◆ Excerpted passage
Confidence is being open to connection. It includes openness to intimacy, acknowledging and allowing my real self and accepting my truth. I honour my strengths and weaknesses and I build courage to share my heart. It also includes calmly and assertively communicating my needs, despite pushbacks and challenges.

  1. I focus on non-ego needs and wishes and I let go of narrow, ego-based wants.
  2. I dismantle the fear of intimacy, e.g., taking the measured risk to share something personal in a trusting relationship for the possibility of greater connection.
  3. I notice when I make myself ‘small’ so that the other person feels more secure: I explore reasons why, I ground myself when needed (e.g., feet on ground) and practise self-compassion (e.g., soothing touch).
  4. I listen to the wisdom of my body in social situations:
    • I check in with myself (tension or relaxation, positive or negative feeling) and the other person (positive or negative response, harmony or disharmony).

◆ Task set
[A] Decide whether each statement agrees with the passage on confidence, answering yes or no and quoting the words that settle it: (i) Confidence includes stating one's needs even when met with resistance. (ii) The passage recommends never sharing anything personal, to avoid risk. (iii) The example given for grounding oneself is deep breathing.
[B] Write the next part of the passage on confidence, picking up after its final bullet point.
The records have nothing to do with the passage on confidence.

Dataset entries:
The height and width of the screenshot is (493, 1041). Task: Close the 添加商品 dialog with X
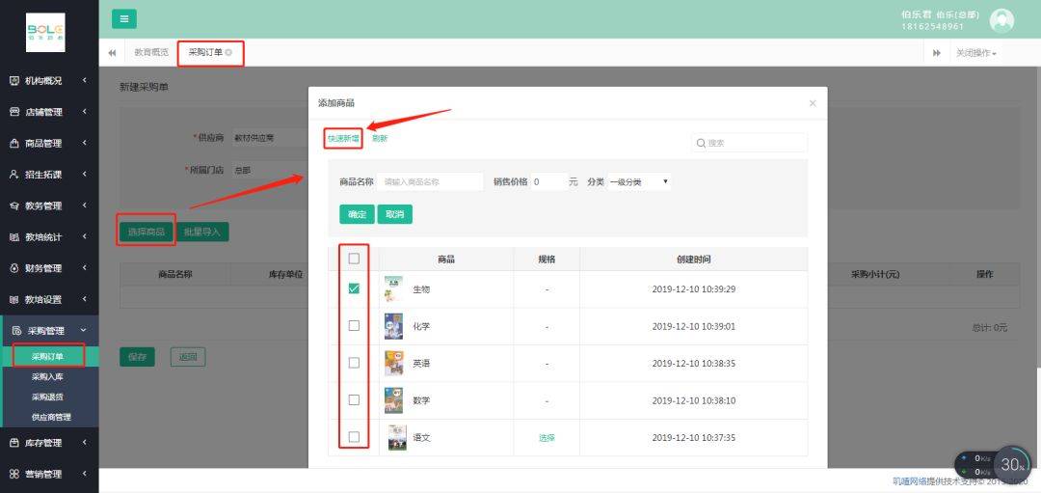point(813,103)
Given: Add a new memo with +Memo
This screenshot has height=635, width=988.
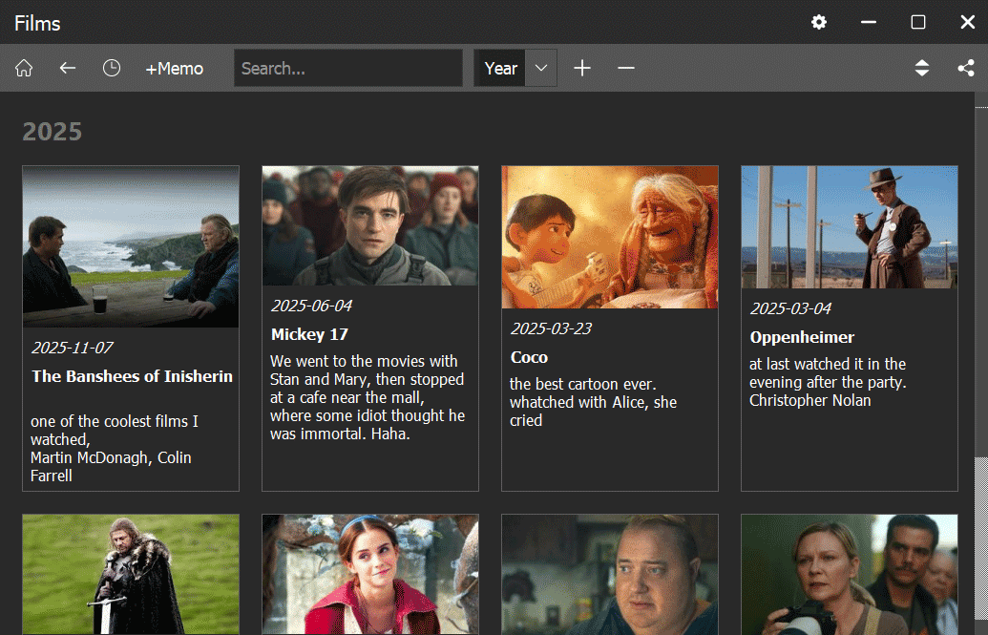Looking at the screenshot, I should tap(174, 69).
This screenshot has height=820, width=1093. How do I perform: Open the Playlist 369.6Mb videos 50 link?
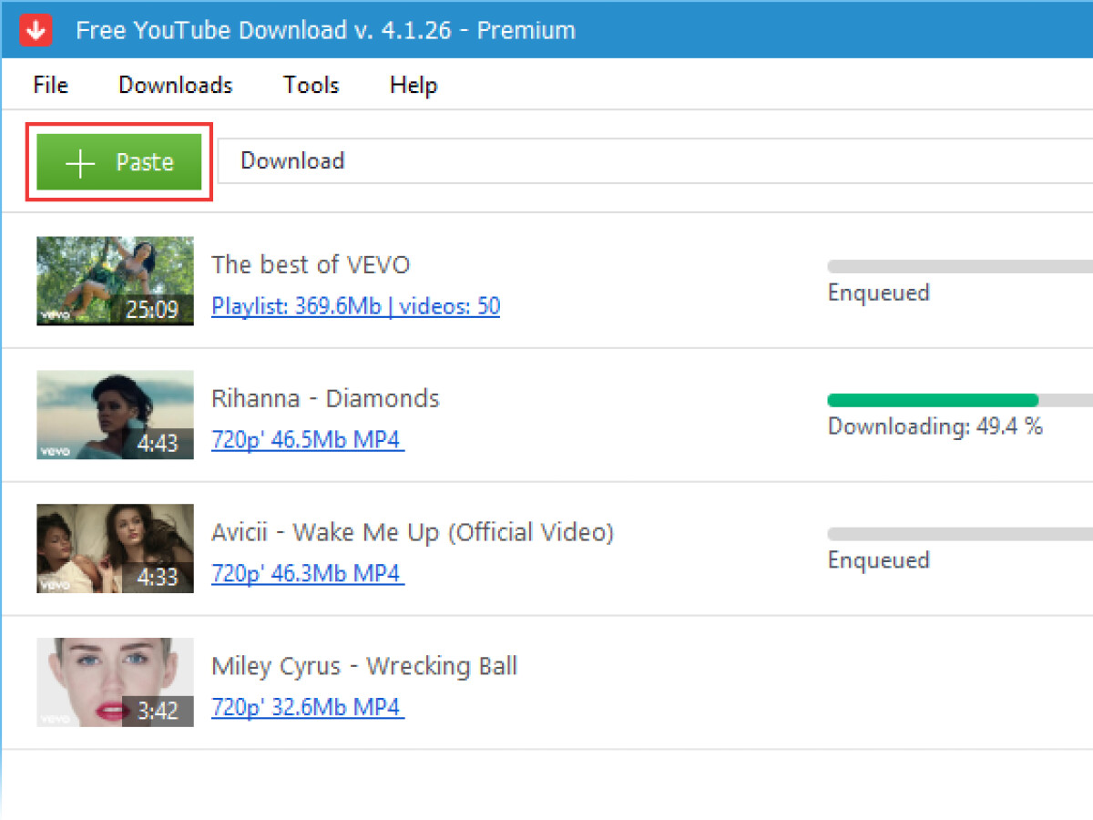coord(356,306)

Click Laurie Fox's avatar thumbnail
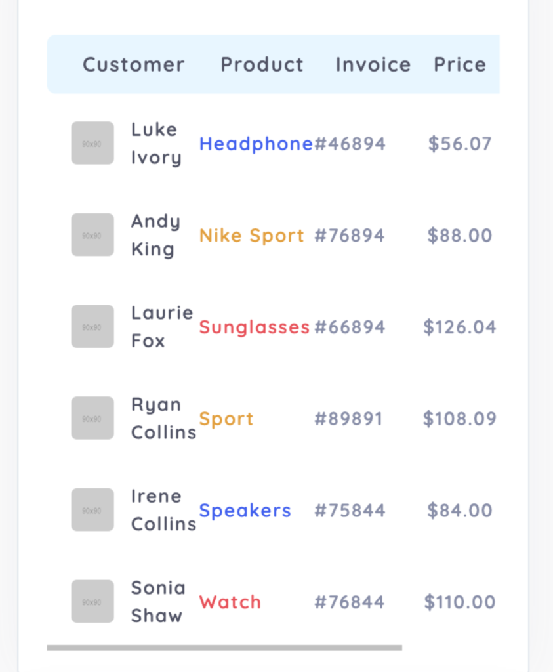(x=92, y=327)
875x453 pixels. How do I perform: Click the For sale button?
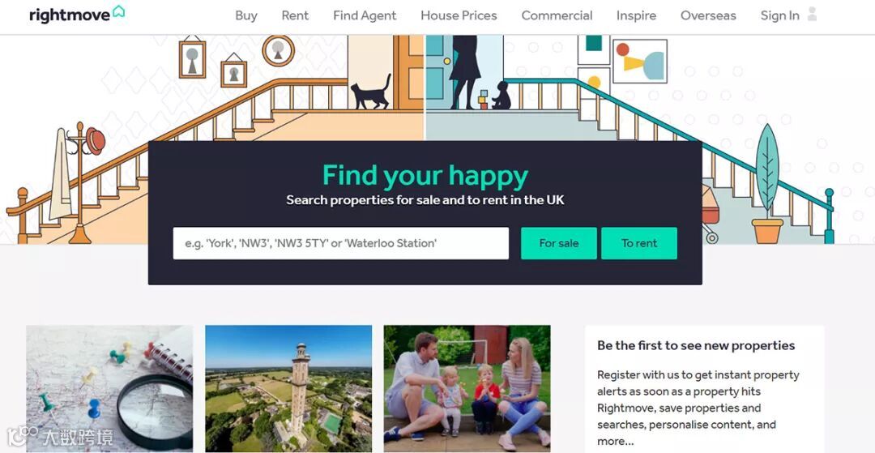(x=558, y=243)
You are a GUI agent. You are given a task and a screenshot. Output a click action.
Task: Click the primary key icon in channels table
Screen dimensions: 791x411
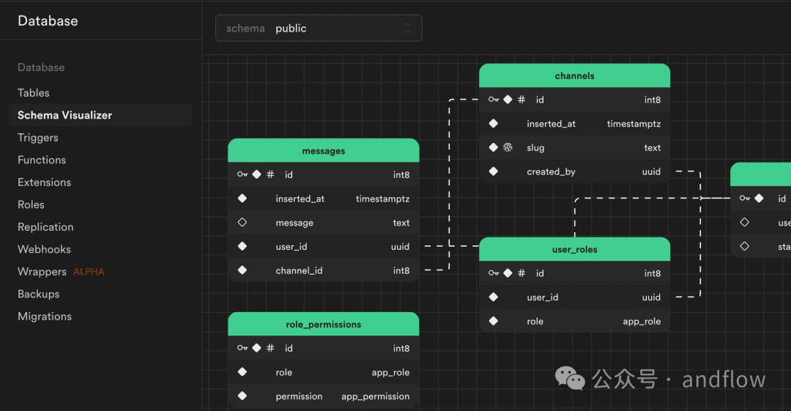click(x=493, y=100)
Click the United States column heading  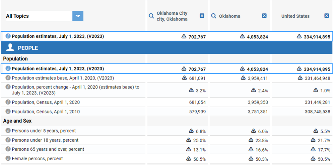point(295,16)
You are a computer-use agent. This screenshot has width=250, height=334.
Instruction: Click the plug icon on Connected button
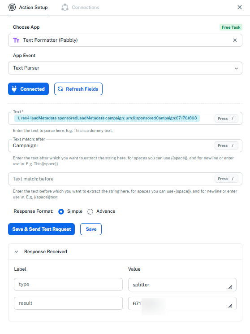14,89
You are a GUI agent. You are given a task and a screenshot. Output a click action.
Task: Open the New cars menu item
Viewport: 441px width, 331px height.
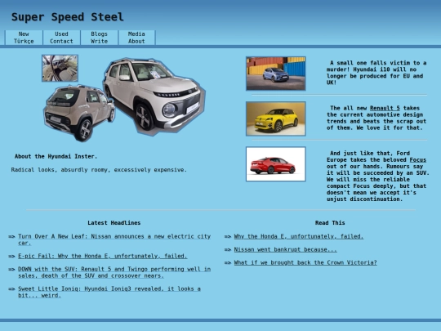(x=24, y=34)
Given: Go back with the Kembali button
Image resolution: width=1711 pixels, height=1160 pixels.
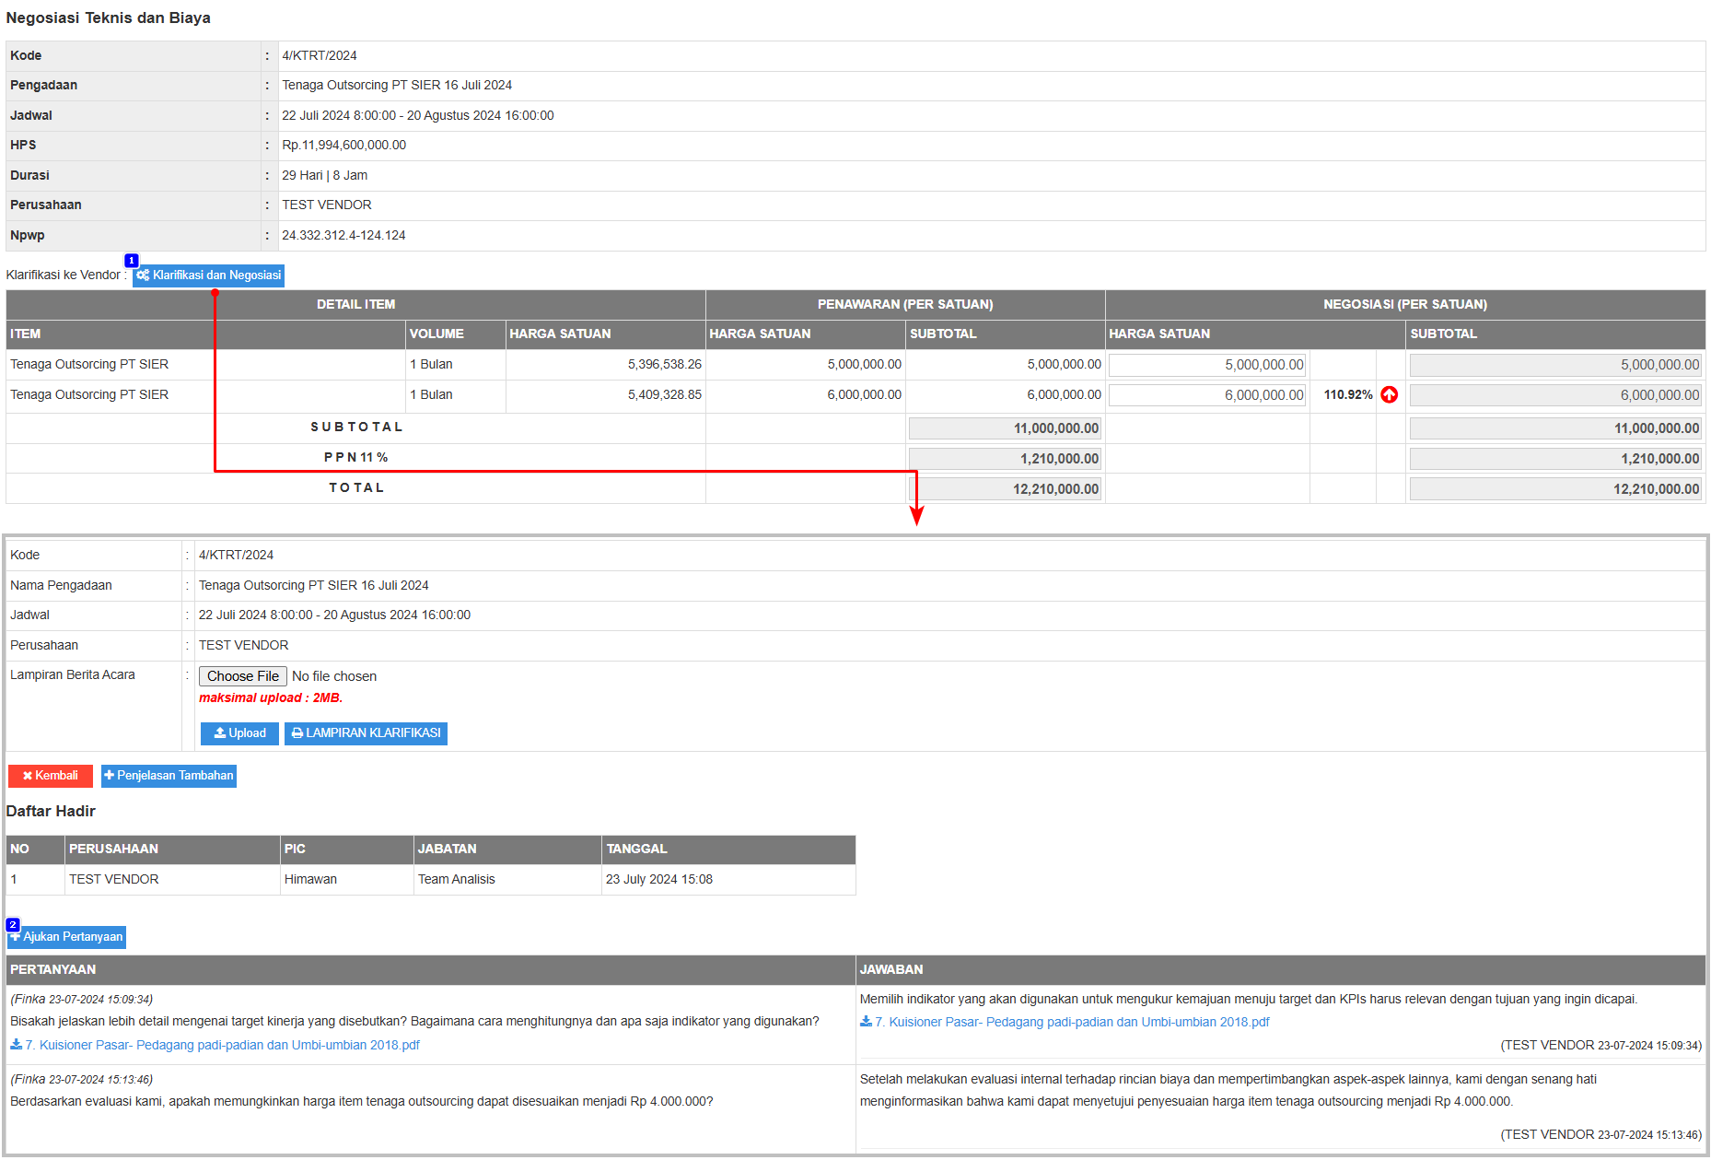Looking at the screenshot, I should (x=51, y=776).

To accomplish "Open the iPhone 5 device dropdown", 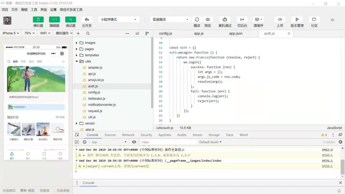I will [x=11, y=33].
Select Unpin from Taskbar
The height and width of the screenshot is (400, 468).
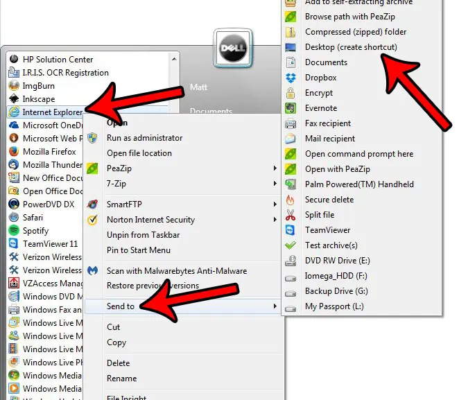pos(143,235)
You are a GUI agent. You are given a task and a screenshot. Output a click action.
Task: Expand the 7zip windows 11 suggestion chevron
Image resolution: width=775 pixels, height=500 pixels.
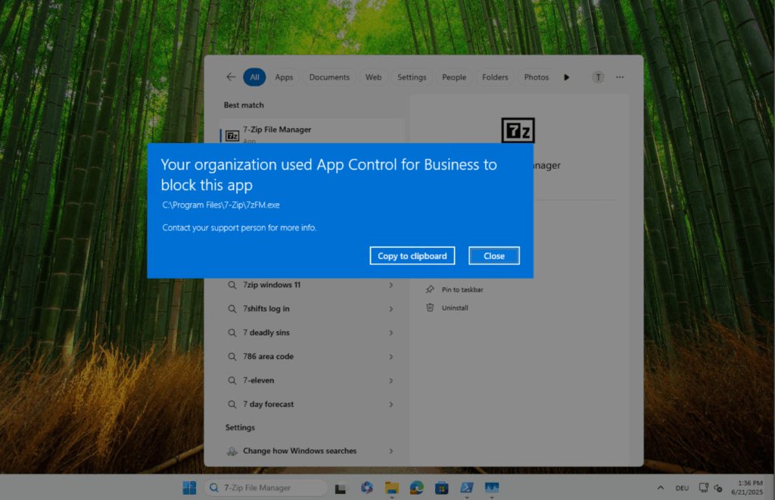[391, 285]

◆ Results
[A]
(i) Yes: "calmly and assertively communicating my needs, despite pushbacks and challenges."
(ii) No: "taking the measured risk to share something personal in a trusting relationship for the possibility of greater connection."
(iii) No: "I ground myself when needed (e.g., feet on ground)."

[B]
    • I stay if the interaction leads to a conversation (openness, goodwill, mutual learning) or I leave if it leads to an argument (lack of wisdom and love, negative effect on mood).
    • I enjoy the quality of the conversation if it continues to be fruitful.
    • I gratefully stay connected to those I have quality conversations with.
  5. I am mindful not to overshare with those outside my inner circle if I don’t feel comfortable, e.g., I can say “I can’t make it due to personal reasons” or “I’m working on a personal project”. And I only speak of very private matters on a ‘need to know’ basis.
  6. I use visualisation in preparing for important moments, e.g., imagining how a conversation or event will go brings a sense of stability and trust. Imagining different outcomes – paying attention to physical sensations and feelings – may also reveal a better course of action, e.g., whether or not to discuss a particular topic.
  7. I accept my frustration or anger if someone physically or emotionally invades my space: I can say “Back off”, leave the situation, practise self-compassion (e.g., using a mantra such as “Gently, kindly, lovingly”), reach out for help if needed, let my feelings settle in their own time, and be proud of myself for asserting my needs.
  8. I remain grounded and aware of the other person’s needs after I experience a period of deep joy. I am patient with myself and am open to establishing a reciprocal (back and forth) relationship, aware that the other person may have different feelings.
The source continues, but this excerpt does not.